What This Means for Your Operation

☐ In the next 30 days: Pull your EFI report. Check your herd’s average Expected Future Inbreeding from your mating software. If it’s above 7%, you need a backup bull in the rotation today — not next proof run. Any bull that pushes a mating above your ceiling, regardless of index ranking, moves to the beef-on-dairy list for that cow.

☐ In the next 90 days: Audit sire usage against the plan. Most operations aim for a diversified lineup but end up putting 60% of matings through one or two bulls. Pull breeding records from the last two proof cycles: intended allocation vs. actual.

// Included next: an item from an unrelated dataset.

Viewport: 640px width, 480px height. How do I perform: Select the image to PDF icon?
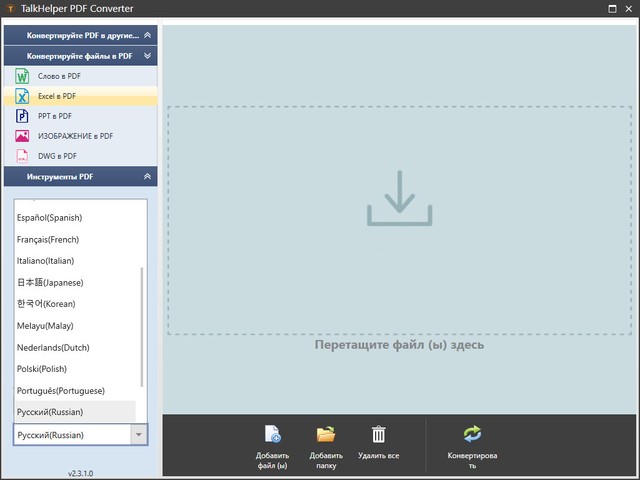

If your franchise bull consumed more than 40% of matings, your roster isn’t doing its job.

☐ Run the math on genomic testing. For 200 replacement heifers, genomic testing costs roughly $7,000–$10,000 (at $35–50/head). Virginia Tech research found each 1% increase in inbreeding costs approximately $40–43 per cow in lifetime profit (inflation-adjusted from 1999 data, per the Bullvine’s February 2026 analysis). On a 200-cow herd averaging 10% inbreeding, the accumulated lifetime drag runs somewhere around $80,000–$86,000. Dropping the average EFI by 1% across those 200 heifers avoids roughly $8,000–$8,600 in lifetime production drag. The test pays for itself before the first calf hits the ground.

☐ Structure a four-slot sire roster. One franchise profit bull (your NM$/CM$ leader), one high-component hammer, one durability/fertility fixer, and one genuine outcross. The Bullvine’s December 2025 sire roster framework assigns roughly 35/25/25/15% allocation across those four slots.

☐ Over the next 12 months: Track reorder rates, not first-use popularity. When commercial herds keep coming back for more of the same bull, pay attention. That signal predicted Blitz’s 1.52 million units years before the industry caught on. Ask your AI rep which bulls are generating the strongest repeat-order rates among herds milking 100+ daughters. That’s where the next backup bull is hiding.

Key Takeaways

  • If your proof filters stop at top-50 TPI, you’re missing the next Mtoto. The bull ranked 200th–400th for elite health traits and an outcross pedigree; it is this generation’s backup candidate. Or look outside TPI entirely — CRV and Viking bulls won’t appear on that list at all, which is part of the point.
  • Specialist sires require specialist use. Mark built the best udders of his generation for breeders who protected every mating against his feet-and-leg weakness. Used indiscriminately, he created a decade of foot problems. Know your bull’s hole and mate accordingly.
  • The reorder rate is the most honest proof. Blitz sold 1.52 million units, not because of marketing, but because farmers milked his daughters and wanted more. That commercial signal beats any catalog ranking.
  • Premium-priced outcross genetics look expensive today and cheap in retrospect. Farms that paid £40 for Mtoto in 1998 are still making a profit. More than a few farms that bought cheaply are gone.

The Bottom Line

The bulls you quietly add at 15–20% of matings over the next year will do more to shape your herd’s long-term resilience than whatever sits atop the TPI list today. That’s been true for five decades running.

Your catalog’s open. Your EFI report is one click away. What’s your backup plan?